Excerpt to read:
---------------

Some states, like California or Texas, seem to have it all; glamour, big business, large populations, beautiful nature, national and international recognition, and lots of things to do. Other states, like Iowa or Idaho, seem to have none of it, no glamour, no big business, tiny populations, unremarkable nature, and so little recognition that when given a map less than 20% of Americans can point out where they are. Wisconsin is definitely in the latter category. When you’re largest metro area is the people who live in your state only because it’s near Chicago, IL and your nickname is America’s Dairyland which means your bovine population likely exceeds your human population, you know you’re not winning any awards at the State Popularity Contest. 

Some of the calendar highlights in Wisconsin: The Warren Cranberry Fest, the Bayfield Applefest, and the Morel Mushroom Festival, sound like events I would want to attend only if electricity was no longer a thing. It’s no surprise that Wisconsonians (they’d prefer you call them Badgers, which doesn’t win them any more points in the State Popularity Contest) are big drinkers; ten of the top 20 drunkest cities in the US were in  Wisconsin according to a USA Today article, including all of the top four. Other notable states on the list were Iowa, Nebraska, and Minnesota, all plagued with the same lack of things to do like Wisconsin.

So what do you do when there is nothing to do? You make up wars. One city in Wisconsin was invaded by the Soviet Union during the Cold War, and another city seceded from the state and created its own sovereign state. Let’s go through these battles one at a time.

Winneconne is tiny city of about 2,300 hardy souls smack dab in the middle of Wisconsin. Its most notable for the Kay Wilde Doll Museum, and without visiting it, I’d venture to say that Kay Wilde probably didn’t want to give up her dolls, so she now stores them in a “museum.” And frankly, when there is nothing else to do in Wisconsin, I’d rather someone spend their time keeping their dolls clean and comfortable than turn to Wisconsin’s other pastime, drinking.  

In 1967, disaster struck the placid people of Winneconne; the official roadmap of Wisconsin was released, and Winneconne was nowhere to be found! In the days before GPS, roadmaps were how people navigated a state, and if no one knew that Winneconne existed, no one would stop there and eat at their restaurants, sleep in their hotels, drink at their bars, or visit the Kay Wilde Doll Museum! The president of the Chamber of Commerce, Vera Kitchen, wrote to the governor describing their predicament:

Dear Sir, We would like to call your attention to the omission of Winneconne on the new 1967 official Wisconsin highway map, published by the State Highway Commission. As a small community, we do a great amount of advertising for Winneconne and Wisconsin, which you undoubtedly know. If something can be done to correct the 1967 map, we would greatly appreciate your efforts.”

But it was too late, the maps were already printed and distributed. The governor, Warren P. Knowles wrote back saying that there was nothing he could do other than guarantee that if any additional copies of the 1967 map were printed Winneconne would be included, and certainly they would be on the 1968 map. If you thought that would be enough to placate the citizens of Winneconne, you sorely underestimated their pain.

---------------

Instructions:
1. In the piece about Wisconsin, who was the president of the Chamber of Commerce that wrote to the governor about Winneconne?
2. Reproduce the part of the Wisconsin piece between "So what do you" and "one at a time.", inclusive.
3. Write what comes next in the Wisconsin piece, picking up after its final sentence.

Rows:
---------------

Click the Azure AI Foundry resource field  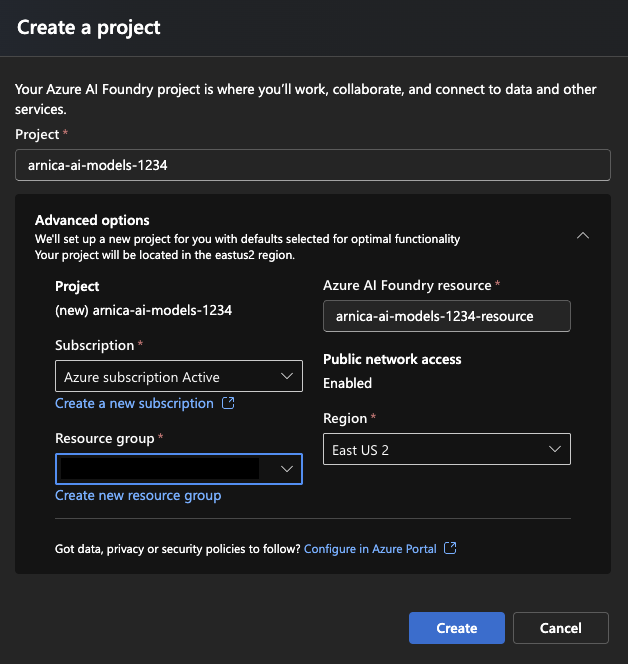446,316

---------------

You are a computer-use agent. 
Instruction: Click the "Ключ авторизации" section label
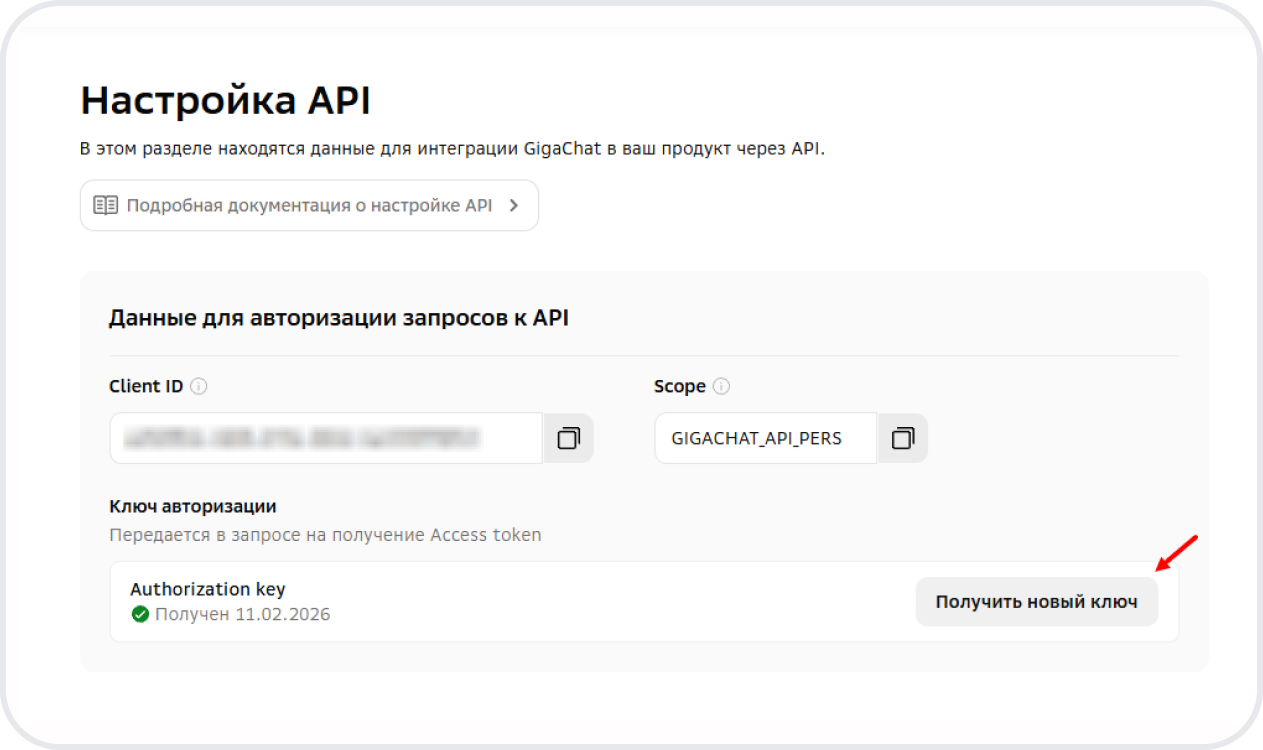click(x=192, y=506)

---------------

Replies:
1. Vera Kitchen

2.
So what do you do when there is nothing to do? You make up wars. One city in Wisconsin was invaded by the Soviet Union during the Cold War, and another city seceded from the state and created its own sovereign state. Let’s go through these battles one at a time.

3.
A number of secret meetings were held, and it was decided that Winneconne would secede from the uncaring state of Wisconsin and form the Sovereign State of Winnecone. They made their own flag, formed their own militia, (made up of the members of the Fox Valley Muzzle Loading club, a group that wore buckskin shirts and armed themselves with black gunpowder and muzzle loaded muskets), and created a government, with James Coughlin as president and Vera Kitchen as the prime minister and custodian of Vera’s Kitchen Cabinet. They waited until July 21, 1967, when the state’s National Guard was in Minnesota for summer training, and the rebels struck hard and fast. 

The Winneconne militia lowered the Wisconsin flag in front of city hall, and fired a few ragged volleys from their fearsome muskets. With the rest of Wisconsin cowering in fear, the rebels hoisted the Sovereign State of Winneconne flag, which proudly proclaimed their motto, “We like it- Where?” a chilling response to Governor Knowles’ slogan “We Like It Here.” and like that Winneconne was a new sovereign state. The flag also displayed the state bird, the dodo; the state animal, the skunk; the state flower, poison ivy; and the state fish, the sheepshead.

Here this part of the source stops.